- John Cullen Murphy's Big Ben Bolt (July 26, 1978).
- Author: Elliot Caplin
- Illustrator(s): John Cullen Murphy (1950–1975) Carlos Garzon (1975–1977) Joe Kubert (1977) Gray Morrow (1977–1978) Neal Adams (1978)
- Current status/schedule: Concluded; Daily & Sunday
- Launch date: February 20, 1950
- End date: April 15, 1978
- Syndicate(s): King Features Syndicate
- Genre(s): Sports, adventure

= Big Ben Bolt =

American comic strip by Elliot Caplin

Big Ben Bolt is a comic strip that was syndicated from February 20, 1950 to April 15, 1978. It was drawn by John Cullen Murphy, written by Elliot Caplin, and distributed by King Features Syndicate.

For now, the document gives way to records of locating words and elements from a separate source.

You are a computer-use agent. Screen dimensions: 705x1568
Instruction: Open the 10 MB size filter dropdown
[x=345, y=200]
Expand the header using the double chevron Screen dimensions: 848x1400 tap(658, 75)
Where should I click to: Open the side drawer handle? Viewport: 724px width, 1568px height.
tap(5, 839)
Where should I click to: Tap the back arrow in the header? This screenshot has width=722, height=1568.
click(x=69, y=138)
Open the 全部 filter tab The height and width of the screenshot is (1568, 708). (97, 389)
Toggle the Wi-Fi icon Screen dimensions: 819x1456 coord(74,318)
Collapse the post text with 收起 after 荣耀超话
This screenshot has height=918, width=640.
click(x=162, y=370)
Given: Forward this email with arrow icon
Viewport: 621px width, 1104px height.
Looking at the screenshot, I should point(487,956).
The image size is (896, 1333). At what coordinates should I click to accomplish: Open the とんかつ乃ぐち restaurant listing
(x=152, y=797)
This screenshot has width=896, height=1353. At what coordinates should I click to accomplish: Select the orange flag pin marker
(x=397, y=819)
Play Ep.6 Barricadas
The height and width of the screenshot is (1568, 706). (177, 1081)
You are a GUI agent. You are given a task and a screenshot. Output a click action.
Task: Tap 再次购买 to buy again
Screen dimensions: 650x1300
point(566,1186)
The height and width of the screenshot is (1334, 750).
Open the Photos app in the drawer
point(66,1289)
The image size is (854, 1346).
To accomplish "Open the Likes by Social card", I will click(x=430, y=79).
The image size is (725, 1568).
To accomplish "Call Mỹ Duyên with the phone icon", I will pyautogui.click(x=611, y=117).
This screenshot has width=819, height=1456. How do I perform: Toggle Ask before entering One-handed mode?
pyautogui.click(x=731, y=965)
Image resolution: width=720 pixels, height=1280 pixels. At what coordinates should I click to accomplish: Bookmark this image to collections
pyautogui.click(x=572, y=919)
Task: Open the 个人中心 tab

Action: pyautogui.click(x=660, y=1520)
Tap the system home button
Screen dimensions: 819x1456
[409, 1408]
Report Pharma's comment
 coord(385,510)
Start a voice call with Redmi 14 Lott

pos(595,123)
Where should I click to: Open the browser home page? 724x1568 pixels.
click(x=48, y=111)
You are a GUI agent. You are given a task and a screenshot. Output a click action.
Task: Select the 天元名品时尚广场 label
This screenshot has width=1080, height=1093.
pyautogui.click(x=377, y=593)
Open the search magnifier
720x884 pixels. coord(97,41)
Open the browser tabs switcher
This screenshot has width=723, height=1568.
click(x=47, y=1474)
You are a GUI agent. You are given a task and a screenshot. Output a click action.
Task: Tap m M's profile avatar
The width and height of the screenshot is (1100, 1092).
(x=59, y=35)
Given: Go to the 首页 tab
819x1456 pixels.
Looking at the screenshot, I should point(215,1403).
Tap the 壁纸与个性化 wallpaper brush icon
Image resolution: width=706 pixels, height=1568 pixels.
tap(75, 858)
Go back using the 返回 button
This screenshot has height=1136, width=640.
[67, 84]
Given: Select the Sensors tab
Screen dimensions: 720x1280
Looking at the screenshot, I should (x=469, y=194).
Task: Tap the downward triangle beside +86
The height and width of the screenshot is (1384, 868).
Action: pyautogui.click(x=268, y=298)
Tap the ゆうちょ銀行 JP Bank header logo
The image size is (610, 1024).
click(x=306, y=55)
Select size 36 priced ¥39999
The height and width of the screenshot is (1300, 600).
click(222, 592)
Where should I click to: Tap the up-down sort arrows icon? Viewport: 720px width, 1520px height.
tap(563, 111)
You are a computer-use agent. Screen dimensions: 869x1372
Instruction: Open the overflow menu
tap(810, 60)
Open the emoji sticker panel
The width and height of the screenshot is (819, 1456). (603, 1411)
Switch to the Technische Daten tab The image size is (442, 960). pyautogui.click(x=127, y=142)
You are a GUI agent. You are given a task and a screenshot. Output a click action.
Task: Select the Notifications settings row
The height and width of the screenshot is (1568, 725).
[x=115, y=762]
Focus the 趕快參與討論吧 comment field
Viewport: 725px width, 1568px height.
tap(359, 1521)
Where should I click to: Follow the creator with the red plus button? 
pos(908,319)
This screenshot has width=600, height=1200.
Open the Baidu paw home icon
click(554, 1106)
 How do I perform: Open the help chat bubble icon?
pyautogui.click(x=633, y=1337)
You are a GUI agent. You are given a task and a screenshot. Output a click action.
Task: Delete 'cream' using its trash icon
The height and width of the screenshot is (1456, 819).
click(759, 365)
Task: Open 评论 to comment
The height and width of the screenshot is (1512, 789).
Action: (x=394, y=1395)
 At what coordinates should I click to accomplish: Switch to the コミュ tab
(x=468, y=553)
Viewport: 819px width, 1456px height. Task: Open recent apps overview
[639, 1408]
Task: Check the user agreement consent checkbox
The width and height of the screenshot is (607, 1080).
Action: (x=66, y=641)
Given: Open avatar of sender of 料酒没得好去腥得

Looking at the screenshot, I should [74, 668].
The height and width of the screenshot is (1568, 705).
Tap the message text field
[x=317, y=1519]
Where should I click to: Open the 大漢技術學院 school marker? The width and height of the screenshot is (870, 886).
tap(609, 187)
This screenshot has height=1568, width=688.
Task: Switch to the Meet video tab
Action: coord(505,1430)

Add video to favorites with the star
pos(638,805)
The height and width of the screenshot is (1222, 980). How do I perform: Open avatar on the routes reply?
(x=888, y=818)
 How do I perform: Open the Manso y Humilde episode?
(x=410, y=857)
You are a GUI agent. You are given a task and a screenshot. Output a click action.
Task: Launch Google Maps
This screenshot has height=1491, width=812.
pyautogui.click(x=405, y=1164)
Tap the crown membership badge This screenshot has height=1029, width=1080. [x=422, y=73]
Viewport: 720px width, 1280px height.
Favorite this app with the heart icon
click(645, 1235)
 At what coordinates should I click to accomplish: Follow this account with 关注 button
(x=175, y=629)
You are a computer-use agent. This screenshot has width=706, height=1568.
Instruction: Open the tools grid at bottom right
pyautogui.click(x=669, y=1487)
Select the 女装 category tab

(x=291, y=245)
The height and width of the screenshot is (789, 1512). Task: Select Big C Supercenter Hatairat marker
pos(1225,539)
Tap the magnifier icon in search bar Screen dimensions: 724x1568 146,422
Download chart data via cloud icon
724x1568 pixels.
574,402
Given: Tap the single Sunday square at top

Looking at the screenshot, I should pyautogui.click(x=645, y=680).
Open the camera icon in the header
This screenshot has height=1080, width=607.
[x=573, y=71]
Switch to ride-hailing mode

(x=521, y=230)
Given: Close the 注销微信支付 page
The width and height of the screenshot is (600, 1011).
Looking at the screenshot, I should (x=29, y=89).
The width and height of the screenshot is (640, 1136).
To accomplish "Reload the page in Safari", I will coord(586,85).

The strip followed the adventures of boxer and journalist Ben Bolt.

== Publication history ==

Big Ben Bolt panel from 1950, the strip's first year.

In 1950, writer Elliot Caplin (brother of Li'l Abner cartoonist Al Capp) suggested that Murphy illustrate a boxing comic strip he had in mind.
Comics historian Don Markstein wrote:

King Features Syndicate launched Ben's daily strip on February 20, 1950, and the Sunday version on May 25, 1952. The character's name was probably taken from Thomas Dunn English's poem, "Ben Bolt", which has remained popular since it first appeared in 1843.

Murphy was the artist of Big Ben Bolt from 1950 to 1977. He occasionally used assistants, including Al Williamson (Flash Gordon), Alex Kotzky (Apartment 3-G), Neal Adams (Deadman), John Celardo (Tarzan) and Stan Drake (The Heart of Juliet Jones). In 1971, Murphy took over Prince Valiant, and Carlos Garzon became a regular inker. Eventually Murphy left the strip, and Garzon began signing the strip in 1975. After Garzon left in 1977, Joe Kubert stepped in to draw Big Ben Bolt, followed by Gray Morrow who eventually signed the strip starting August 1, 1977. He was followed by Neal Adams. Big Ben Bolt ended on April 15, 1978.

King Features' email service, DailyINK, began carrying Big Ben Bolt in June 2010.

==Characters and story==
As Markstein writes,

Ben himself ran against stereotype. Instead of a big, dumb hitting machine, he was an articulate college graduate who had chosen a boxing career because he enjoyed and was good at it (winning the world heavyweight championship early on), not because other fields weren't open to him. In fact, when, in 1955, an injury took him out of the ring, he went into journalism. For decades, his adventures revolved around writing about, rather than practicing, his chosen sport.

==Awards==
Murphy received the National Cartoonists Society's Award for Story Comic Strip for 1971 for his work on Big Ben Bolt and Prince Valiant.